No matter how solid your plans are for the New Year, you should expect to make mistakes along the way. When you expect perfection, a slip-up or a bump in the road could completely throw you or discourage you from picking back up where you left off. Instead, make a plan for dealing with your mistakes. How will you get back on track? How will you stay positive when you are struggling to reach your goals?

4. Going at it alone

Resolutions can be deeply personal, even private, goals. Even so, setting off toward an ambitious goal without support is a sure way to set yourself up for discouragement and failure. Find someone close to you who will cheer you on as you create new habits. This year, for instance, I am working on cutting down on my unbudgeted spending, limiting myself to one latte a week, and waiting 48 hours before making an unplanned purchase. Knowing how much it helps me to have some accountability, I’ve shared my plans with my husband and asked him to help me reach this goal by checking in with me on a regular basis. And if someone in your life is sabotaging your New Year’s resolutions, it might be time to make a plan to put space between you and that person when you are feeling discouraged or vulnerable.

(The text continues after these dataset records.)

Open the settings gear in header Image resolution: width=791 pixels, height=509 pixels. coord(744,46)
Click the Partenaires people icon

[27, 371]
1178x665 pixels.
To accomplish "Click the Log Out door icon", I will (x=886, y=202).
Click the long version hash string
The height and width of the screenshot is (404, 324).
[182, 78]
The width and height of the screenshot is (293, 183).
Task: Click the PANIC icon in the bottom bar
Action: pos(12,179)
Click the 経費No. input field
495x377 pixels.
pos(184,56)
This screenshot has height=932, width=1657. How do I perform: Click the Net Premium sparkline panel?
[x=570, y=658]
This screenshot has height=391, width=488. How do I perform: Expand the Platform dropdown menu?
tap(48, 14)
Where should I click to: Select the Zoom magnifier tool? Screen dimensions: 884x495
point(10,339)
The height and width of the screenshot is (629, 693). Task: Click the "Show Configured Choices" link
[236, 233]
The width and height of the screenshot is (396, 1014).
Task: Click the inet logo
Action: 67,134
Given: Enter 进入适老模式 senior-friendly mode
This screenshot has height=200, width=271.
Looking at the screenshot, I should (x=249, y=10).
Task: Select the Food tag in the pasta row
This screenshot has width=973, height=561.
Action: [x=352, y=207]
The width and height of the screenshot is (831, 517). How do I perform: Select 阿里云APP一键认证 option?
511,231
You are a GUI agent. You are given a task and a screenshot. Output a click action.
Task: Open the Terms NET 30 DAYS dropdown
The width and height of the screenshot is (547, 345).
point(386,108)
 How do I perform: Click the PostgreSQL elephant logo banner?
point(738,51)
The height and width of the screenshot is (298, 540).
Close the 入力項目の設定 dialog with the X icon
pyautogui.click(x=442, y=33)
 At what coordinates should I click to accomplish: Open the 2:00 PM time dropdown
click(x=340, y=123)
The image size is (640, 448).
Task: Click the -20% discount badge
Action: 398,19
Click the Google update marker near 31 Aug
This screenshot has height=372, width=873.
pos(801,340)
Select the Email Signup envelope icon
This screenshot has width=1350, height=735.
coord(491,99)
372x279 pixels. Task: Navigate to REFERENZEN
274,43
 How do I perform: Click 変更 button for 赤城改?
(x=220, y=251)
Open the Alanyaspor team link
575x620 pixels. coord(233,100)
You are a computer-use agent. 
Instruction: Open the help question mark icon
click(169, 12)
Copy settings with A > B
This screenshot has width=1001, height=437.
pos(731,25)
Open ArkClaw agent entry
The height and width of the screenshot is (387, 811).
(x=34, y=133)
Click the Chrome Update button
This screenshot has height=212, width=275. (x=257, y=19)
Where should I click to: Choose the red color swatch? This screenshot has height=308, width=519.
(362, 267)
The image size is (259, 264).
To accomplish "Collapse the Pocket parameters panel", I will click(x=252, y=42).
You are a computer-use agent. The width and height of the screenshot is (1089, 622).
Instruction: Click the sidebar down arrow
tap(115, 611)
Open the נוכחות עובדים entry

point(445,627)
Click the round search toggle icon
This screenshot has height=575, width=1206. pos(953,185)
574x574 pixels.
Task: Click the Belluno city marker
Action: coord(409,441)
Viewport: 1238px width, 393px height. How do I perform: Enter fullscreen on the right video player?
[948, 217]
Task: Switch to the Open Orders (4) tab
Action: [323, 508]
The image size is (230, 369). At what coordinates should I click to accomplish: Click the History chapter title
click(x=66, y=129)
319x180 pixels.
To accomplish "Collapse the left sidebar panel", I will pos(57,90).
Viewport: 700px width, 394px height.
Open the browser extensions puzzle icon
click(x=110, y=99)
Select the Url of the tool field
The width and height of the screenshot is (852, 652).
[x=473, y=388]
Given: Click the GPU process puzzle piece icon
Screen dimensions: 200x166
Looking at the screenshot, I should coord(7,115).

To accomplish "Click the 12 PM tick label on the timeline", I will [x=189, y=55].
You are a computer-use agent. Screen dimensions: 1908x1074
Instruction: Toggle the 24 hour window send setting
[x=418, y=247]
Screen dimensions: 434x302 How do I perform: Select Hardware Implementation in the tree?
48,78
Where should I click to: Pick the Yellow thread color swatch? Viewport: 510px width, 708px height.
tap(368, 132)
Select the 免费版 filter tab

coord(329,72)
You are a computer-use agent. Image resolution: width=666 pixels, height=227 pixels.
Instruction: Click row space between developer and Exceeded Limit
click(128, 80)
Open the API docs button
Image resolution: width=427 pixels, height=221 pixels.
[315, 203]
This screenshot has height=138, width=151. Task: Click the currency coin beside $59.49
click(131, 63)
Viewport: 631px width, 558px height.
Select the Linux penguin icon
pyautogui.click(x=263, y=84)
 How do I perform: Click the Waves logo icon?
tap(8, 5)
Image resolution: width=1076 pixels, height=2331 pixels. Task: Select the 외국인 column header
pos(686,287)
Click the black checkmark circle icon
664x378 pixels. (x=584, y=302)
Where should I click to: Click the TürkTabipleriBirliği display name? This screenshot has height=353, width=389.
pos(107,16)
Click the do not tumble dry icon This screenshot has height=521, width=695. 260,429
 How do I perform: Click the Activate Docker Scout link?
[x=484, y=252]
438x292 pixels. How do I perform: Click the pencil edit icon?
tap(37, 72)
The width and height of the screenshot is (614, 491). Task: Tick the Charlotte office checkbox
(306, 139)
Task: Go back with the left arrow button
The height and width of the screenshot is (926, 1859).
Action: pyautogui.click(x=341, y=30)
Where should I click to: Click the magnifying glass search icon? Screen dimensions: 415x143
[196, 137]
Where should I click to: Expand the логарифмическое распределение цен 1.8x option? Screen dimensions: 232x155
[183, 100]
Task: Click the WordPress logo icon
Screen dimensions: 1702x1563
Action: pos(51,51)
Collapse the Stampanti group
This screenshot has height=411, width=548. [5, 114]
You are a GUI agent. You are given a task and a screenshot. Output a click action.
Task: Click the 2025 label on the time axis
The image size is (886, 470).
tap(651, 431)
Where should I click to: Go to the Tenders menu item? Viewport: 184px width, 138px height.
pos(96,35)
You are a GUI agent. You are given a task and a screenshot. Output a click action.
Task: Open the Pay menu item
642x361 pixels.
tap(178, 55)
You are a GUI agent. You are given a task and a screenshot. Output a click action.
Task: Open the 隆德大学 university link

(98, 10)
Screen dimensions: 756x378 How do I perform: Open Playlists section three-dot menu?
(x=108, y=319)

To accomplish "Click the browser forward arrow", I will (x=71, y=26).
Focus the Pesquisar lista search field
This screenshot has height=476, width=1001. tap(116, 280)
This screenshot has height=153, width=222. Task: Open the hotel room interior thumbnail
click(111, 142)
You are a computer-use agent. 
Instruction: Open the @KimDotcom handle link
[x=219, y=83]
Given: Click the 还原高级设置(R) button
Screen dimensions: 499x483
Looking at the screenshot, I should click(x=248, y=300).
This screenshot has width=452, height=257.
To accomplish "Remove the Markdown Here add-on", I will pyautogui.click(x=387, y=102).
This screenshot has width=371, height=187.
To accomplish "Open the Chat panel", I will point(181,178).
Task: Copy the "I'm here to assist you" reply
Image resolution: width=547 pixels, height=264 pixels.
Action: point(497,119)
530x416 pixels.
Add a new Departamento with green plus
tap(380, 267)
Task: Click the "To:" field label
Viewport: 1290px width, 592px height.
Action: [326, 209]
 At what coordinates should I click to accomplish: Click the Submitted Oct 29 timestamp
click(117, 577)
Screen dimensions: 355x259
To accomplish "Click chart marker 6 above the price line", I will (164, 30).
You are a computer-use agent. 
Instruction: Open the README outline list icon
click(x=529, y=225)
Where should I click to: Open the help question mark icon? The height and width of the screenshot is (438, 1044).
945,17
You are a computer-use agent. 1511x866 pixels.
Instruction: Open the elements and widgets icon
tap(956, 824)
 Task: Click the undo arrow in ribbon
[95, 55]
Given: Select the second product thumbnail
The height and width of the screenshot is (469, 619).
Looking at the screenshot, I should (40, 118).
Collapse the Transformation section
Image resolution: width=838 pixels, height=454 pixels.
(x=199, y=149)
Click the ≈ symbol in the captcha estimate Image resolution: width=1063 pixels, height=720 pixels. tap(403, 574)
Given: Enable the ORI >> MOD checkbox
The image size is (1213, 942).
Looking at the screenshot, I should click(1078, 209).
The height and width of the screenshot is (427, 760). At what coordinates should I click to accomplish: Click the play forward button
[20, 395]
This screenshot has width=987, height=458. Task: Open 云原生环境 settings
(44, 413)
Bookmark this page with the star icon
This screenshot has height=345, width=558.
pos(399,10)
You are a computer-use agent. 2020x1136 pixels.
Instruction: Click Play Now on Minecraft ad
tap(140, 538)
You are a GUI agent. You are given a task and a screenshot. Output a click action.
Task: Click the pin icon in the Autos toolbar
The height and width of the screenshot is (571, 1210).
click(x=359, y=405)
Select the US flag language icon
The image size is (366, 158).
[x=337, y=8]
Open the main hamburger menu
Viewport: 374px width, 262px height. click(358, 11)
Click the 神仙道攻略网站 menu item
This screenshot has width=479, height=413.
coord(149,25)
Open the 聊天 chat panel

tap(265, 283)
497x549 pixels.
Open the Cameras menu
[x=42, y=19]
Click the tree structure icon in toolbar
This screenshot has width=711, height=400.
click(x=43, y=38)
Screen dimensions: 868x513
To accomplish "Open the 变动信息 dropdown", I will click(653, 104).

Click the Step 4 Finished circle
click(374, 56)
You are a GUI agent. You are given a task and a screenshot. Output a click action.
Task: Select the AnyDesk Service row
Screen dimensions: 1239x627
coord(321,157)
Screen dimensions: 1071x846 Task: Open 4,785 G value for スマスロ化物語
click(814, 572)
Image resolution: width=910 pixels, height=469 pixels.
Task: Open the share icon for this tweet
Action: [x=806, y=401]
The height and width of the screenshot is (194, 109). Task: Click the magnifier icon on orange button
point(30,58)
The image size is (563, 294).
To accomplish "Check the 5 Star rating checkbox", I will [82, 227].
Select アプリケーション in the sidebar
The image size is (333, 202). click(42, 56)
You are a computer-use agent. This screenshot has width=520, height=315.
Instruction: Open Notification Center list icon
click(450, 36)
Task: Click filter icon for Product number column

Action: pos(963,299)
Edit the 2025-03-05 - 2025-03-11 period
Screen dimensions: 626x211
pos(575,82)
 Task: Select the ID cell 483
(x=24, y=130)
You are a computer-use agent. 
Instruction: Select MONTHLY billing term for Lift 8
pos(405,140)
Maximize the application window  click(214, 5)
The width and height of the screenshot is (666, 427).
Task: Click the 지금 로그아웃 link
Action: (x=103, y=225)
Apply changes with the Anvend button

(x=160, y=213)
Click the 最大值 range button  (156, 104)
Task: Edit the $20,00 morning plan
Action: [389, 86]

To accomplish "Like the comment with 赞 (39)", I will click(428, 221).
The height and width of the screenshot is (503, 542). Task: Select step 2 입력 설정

5. Ignoring the emotions behind bad habits

I have had some luck making small changes with persistence and discipline alone, but more often than not, I discover a bigger issue is to blame for a bad habit I want to change. Maybe this year you have resolved to eat healthier, but you haven’t thought about the stressors in your life that drive you to late-night, junk food snacking. Or perhaps you are resolving to make new friends but you haven’t talked with a trusted counselor about the anxiety you feel when you step outside of your comfort zone. If your New Year’s resolution is more than a simple habit change, think about finding a counselor or life coach who can offer you the support you need.

Originally published on December 28, 2017.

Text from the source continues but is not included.